Another thing I’ve been thinking about is the potential to use an Apple TV and its screen sharing capabilities to do presentation work from iPhones, iPads and Mac computers. A lot of people in my office have iPhones, so an Apple TV hooked up to a HDMI screen (surely universities just leave these lying around) might be a good way to get a group of people to take some notes or share prepared slides with a small room of people. For example, if people had a PDF version of slides on their iPhones they could take control of the Apple TV and use their iPhone to flick through the slides, allowing everyone to stay in their seats and control the slideshow from their own device.

I was excited by Google Wave when it first launched, as it combined a lot of what I liked about Gmail, Google Docs and Google Chat with an extension system, making it an incredibly powerful and flexible platform for collaborative work. Unfortunately it was released prematurely and died off after a flurry of uptake. Google Plus doesn’t really make up for it, either. I really liked the idea of collaboratively writing a document and being able to add in a voting gadget to resolve whether a section should be included.
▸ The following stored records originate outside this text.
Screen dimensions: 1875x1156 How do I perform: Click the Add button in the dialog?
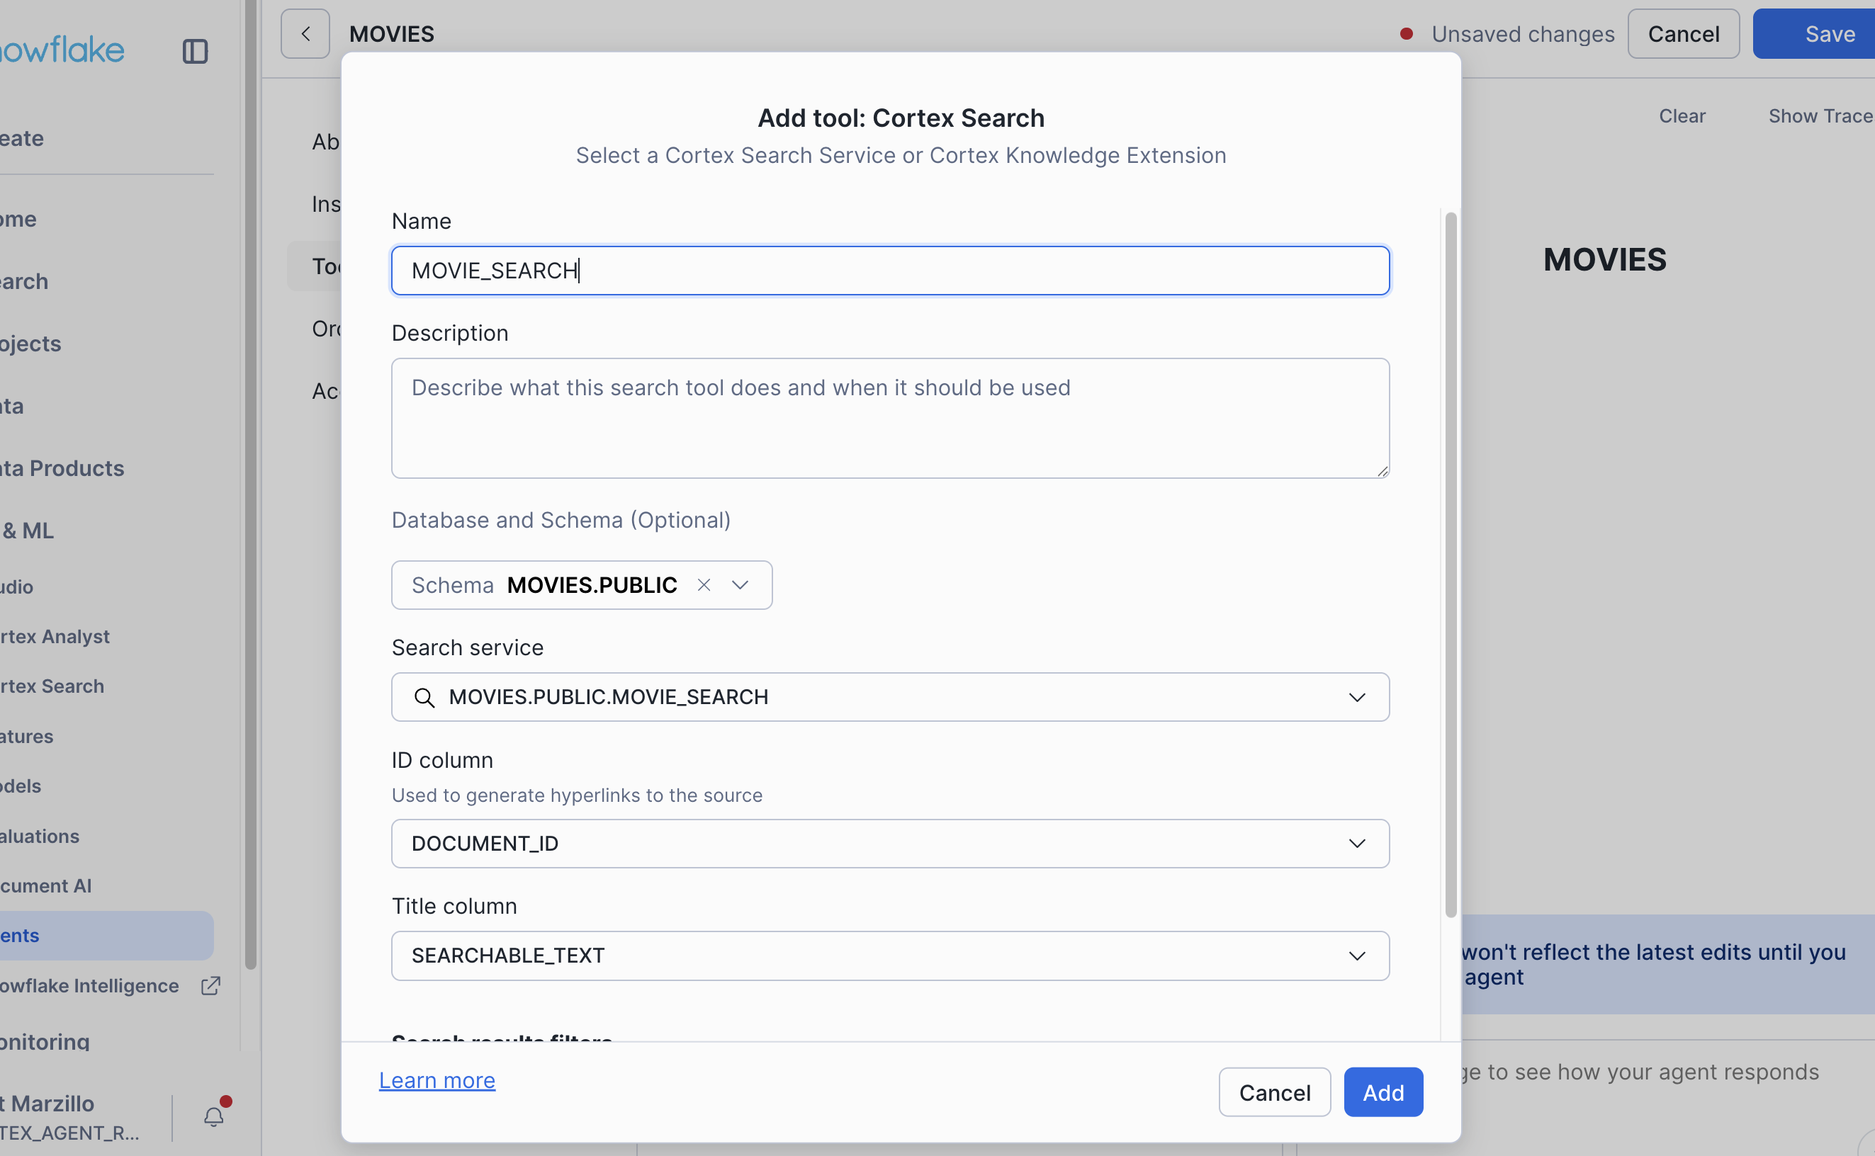coord(1383,1092)
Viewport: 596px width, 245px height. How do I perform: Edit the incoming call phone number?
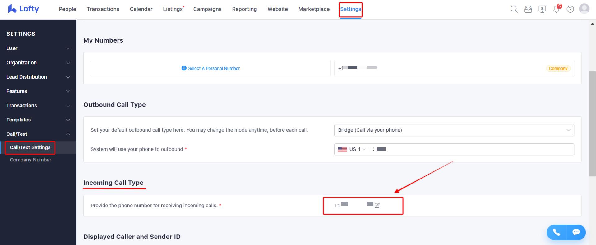377,205
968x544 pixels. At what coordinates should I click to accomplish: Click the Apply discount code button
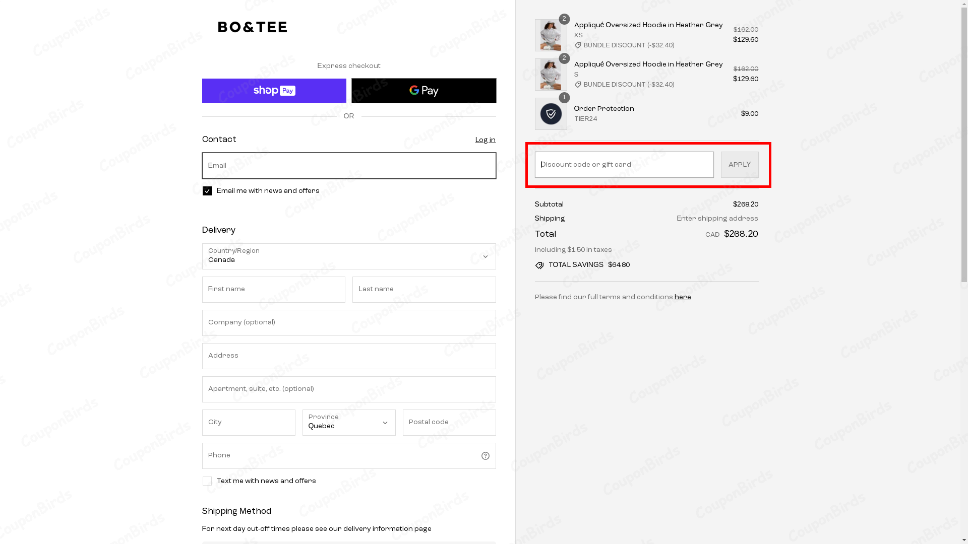[x=740, y=164]
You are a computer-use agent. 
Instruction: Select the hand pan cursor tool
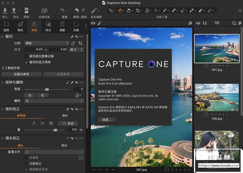click(x=120, y=10)
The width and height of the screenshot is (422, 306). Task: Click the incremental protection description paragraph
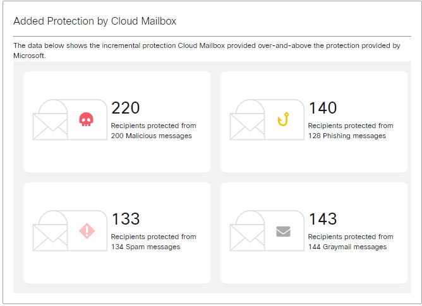point(207,50)

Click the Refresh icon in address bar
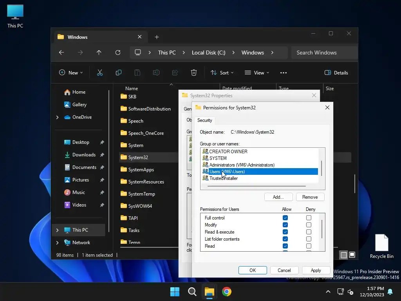[x=118, y=53]
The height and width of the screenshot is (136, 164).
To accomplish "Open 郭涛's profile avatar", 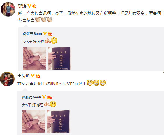I will [8, 9].
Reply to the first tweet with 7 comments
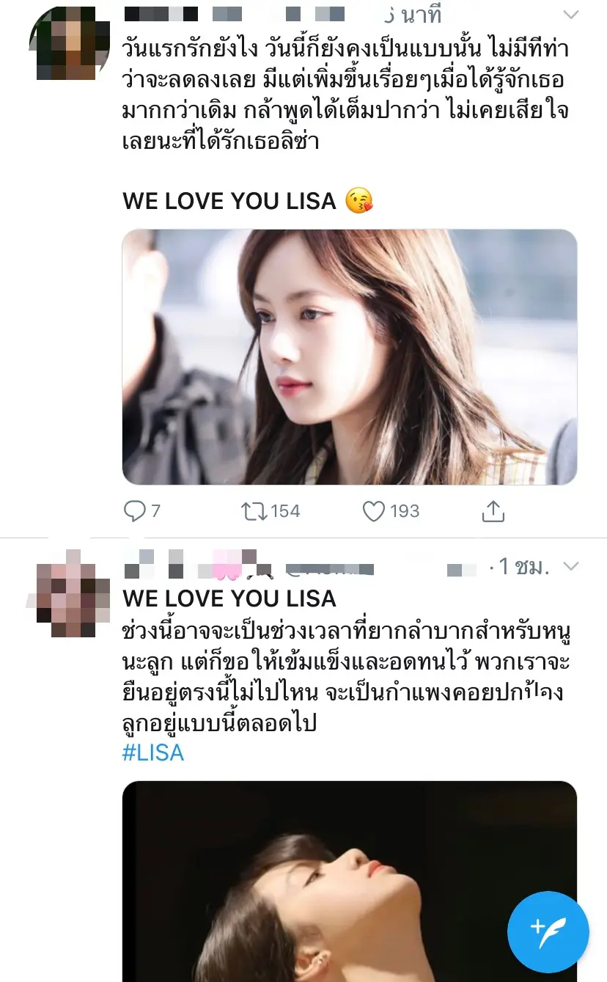 pyautogui.click(x=136, y=511)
I used it socially to determine the dates of picnics with friends, which was probably where most of my use was directed.

Probably the best example of how useful I found it was in writing a manual of procedures with about ten other volunteers who would ask questions. As we answered the questions, we folded the answers into the main part of the document. This was much more useful than writing a static document and then having a separate email list for discussion, or using track changes in Microsoft Word to email around a huge document that kept on growing.

I have high hopes for the internet in terms of ad hoc collaboration, particularly academic collaboration. I find GitHub really exciting because it allows me to work on a private project and then add a collaborator when they come on board. Once a project is finished and the paper published, that private repository can be made public and anyone can fork it and do with it what they will. If they’re intrigued by what’s been done, they could contact me and discuss what they’ve done and we can build a new project based on their fork of my work. With so much of my work being based on R or MATLAB and written up in LaTeX, I find this potential way of working quite sensible. Add in the fact that GitHub gives you a wiki system for each project and you’ve got a great tool at your disposal.
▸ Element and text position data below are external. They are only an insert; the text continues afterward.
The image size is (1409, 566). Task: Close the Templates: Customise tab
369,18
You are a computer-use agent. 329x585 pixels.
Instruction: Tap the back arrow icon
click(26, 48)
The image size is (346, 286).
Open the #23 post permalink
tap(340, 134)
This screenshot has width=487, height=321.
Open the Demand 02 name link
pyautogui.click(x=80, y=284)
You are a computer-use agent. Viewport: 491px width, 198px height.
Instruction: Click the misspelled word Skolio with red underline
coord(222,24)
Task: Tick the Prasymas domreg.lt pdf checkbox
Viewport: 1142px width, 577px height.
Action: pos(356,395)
A somewhat ad hoc collaborative tool that I organised is the wiki for QUT’s Bayesian Non-parametrics reading group. This is a repository for the collective work of the group, including Q&A on the papers we’re reading, notes from the meetings, a list of papers read, code chunks, links to videos explaining what we’re working on, etc. It’s been a really useful tool and I’d hope that others interested in the same work could use it as a resource for their own learning.
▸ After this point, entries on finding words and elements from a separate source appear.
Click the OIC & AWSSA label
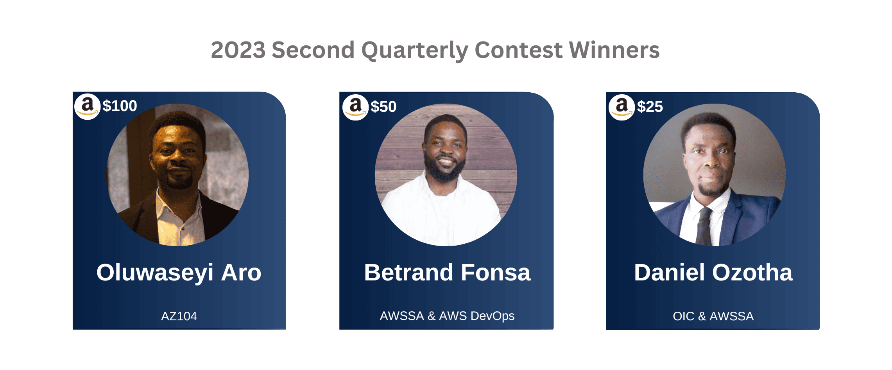713,316
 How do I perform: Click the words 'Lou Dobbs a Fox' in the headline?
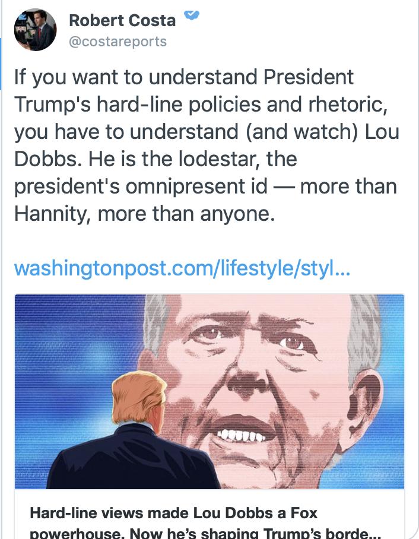tap(255, 513)
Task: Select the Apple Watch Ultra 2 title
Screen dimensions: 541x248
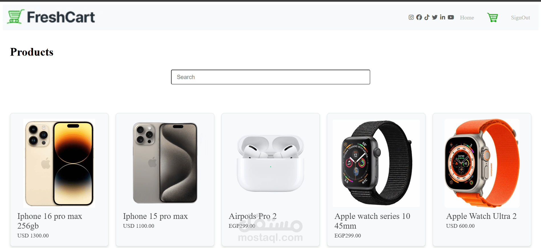Action: pos(481,216)
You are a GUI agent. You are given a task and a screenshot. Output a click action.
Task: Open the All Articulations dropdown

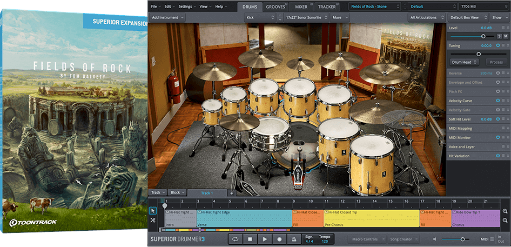pos(426,17)
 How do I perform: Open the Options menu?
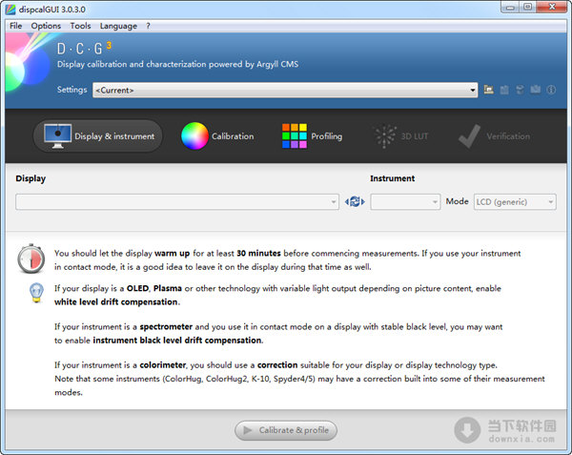[x=46, y=26]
There’s a lot of really cool stuff out there. It’s a matter of finding useful tools that don’t have particularly high barriers to entry and allow non-experts to view expertly produced material (like on RPubs). The longer it’s been since one was a student, the less likely one seems to be to adopt new workflow practices. I’ve suggested git to my supervisors as a good way for our groups to work but I have a feeling that none of them are interested enough in distributed version control to put the effort in to learning how to use them. So for now it’s annotated PDFs or printed pages with scribbles on them rather than making the edits to a LaTeX source file and committing and pushing their changes to a shared repository.